Julia code for computing and sampling from DeBruijn graphs constructed from ngram data. Implements the techniques in the following two papers:
- LaRock, T., Scholtes, I., Eliassi-Rad, T. Sequential Motifs in Observed Walks. arXiv:2112.05642 [physics.soc-ph], December 2021. Link.
- LaRock, T., Nanumyan, V., Scholtes, I., Casiraghi, G., Eliassi-Rad, T., Schweitzer, F. HYPA: Efficient Detection of Path Anomalies in Time Series Data on Networks. In Proc. of the 2020 SIAM Int’l Conf. on Data Mining, SDM’20, 2020: 460-468. Link.

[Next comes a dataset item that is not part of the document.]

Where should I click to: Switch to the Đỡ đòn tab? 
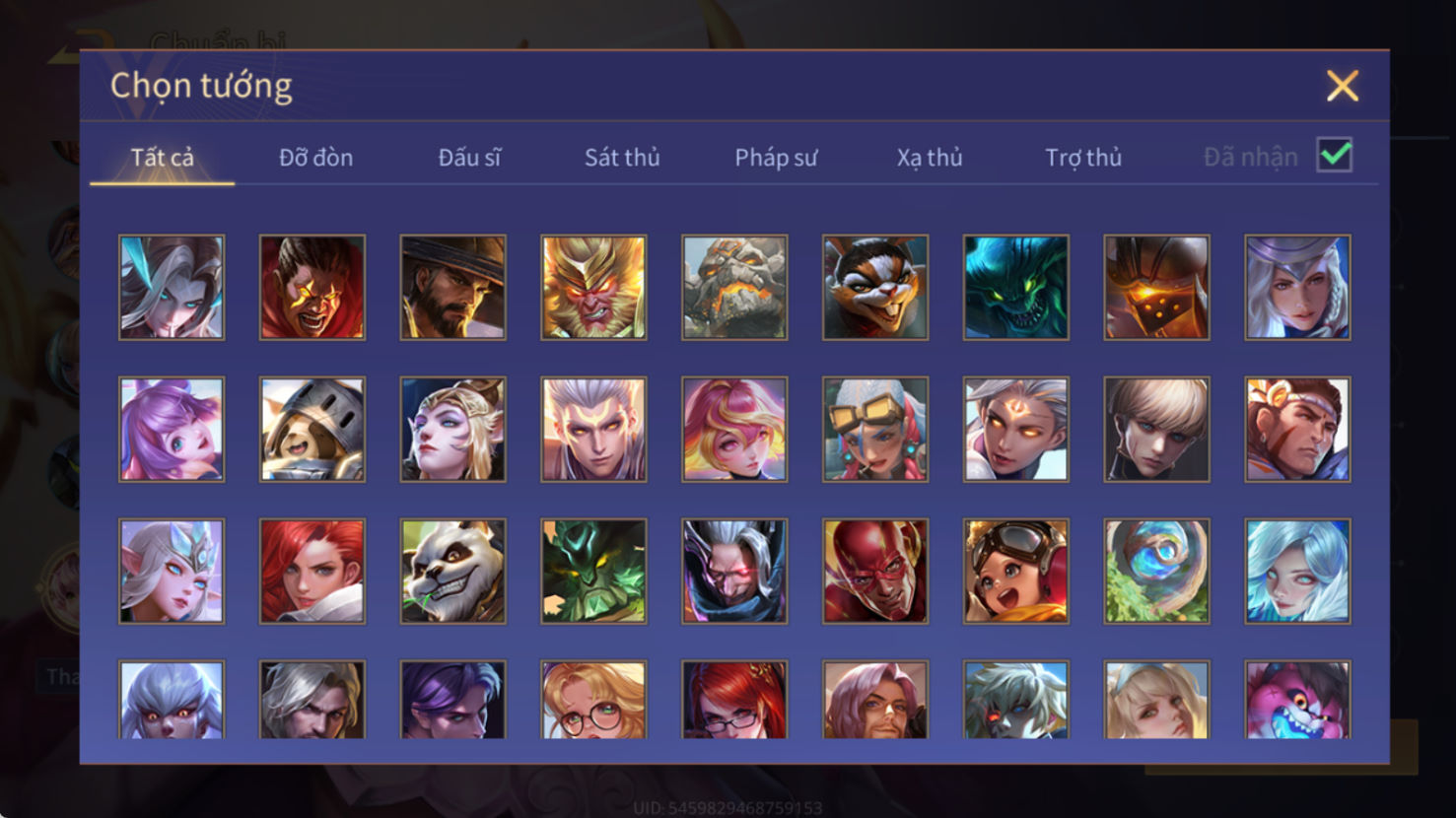click(315, 158)
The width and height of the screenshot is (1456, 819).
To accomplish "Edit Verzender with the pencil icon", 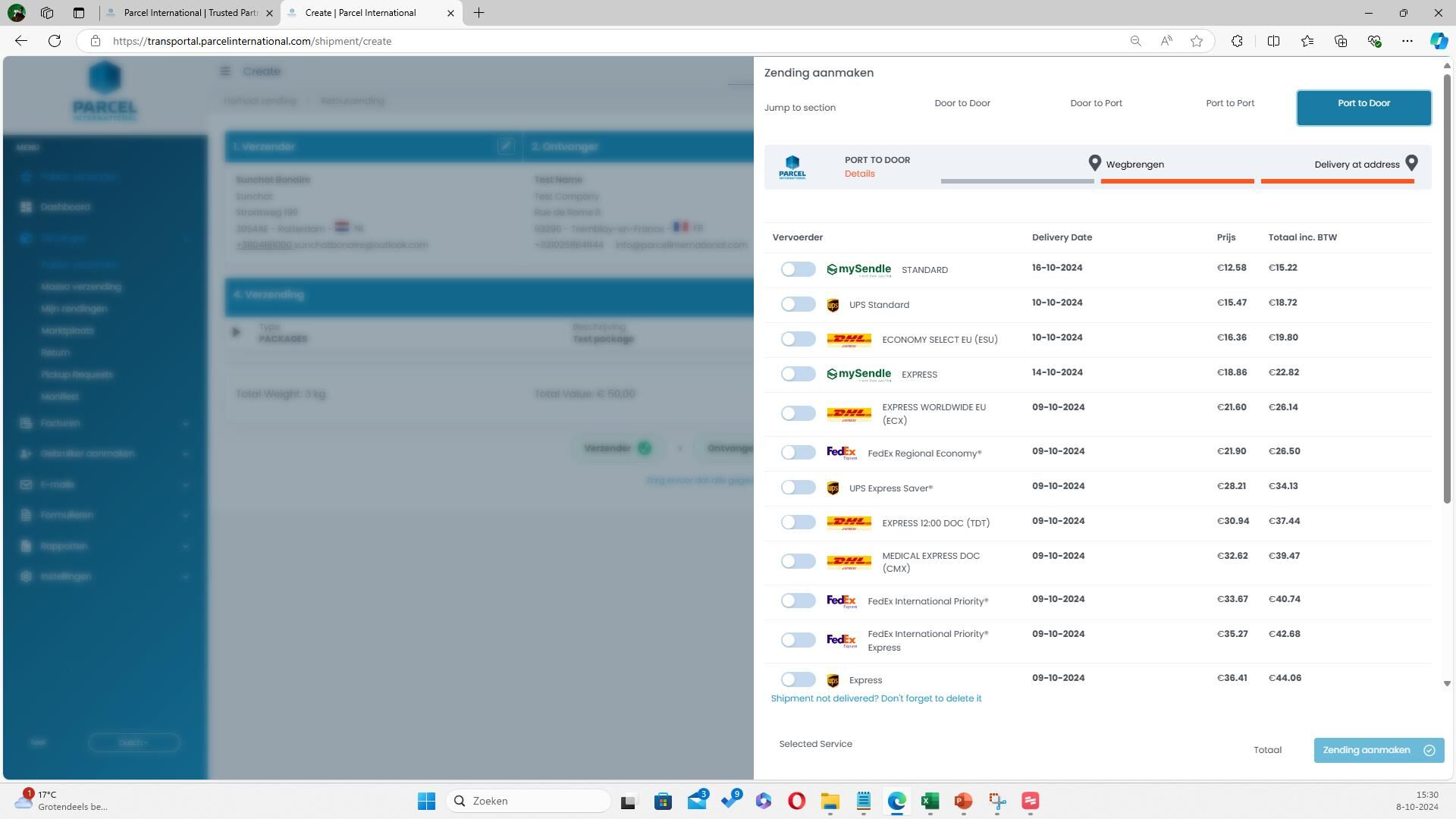I will point(506,146).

This package does not define a DeBruijnNet type, but instead wraps SimpleWeightedDiGraph
from SimpleWeightedGraphs.jl
, which is in turn built on Graphs.jl
.
Construct a DeBruijn graph as follows:
first_order, fo_map, kth_order, ko_map = from_ngram(input_filepath, frequency, k)
input_filepath
should point to an ngram file where each line corresponds to a comma-separated ngram. If the last entry in each row is a frequency or weight for that ngram, set parameter frequency = true
. If the rows contain just the ngrams, set frequency = false
. k
is an integer corresponding to the order of the DeBruijn graph that will be constructed. The _map
variables map each node to an index; fo_map
maps from original node (content of ngram file) to its integer index in first_order
, and ko_map
maps from tuple representing a kth-order node to its integer index in the graph kth_order
.
Prelminary implementation provided with no guarantees and limited documentation. Please report bugs as issues.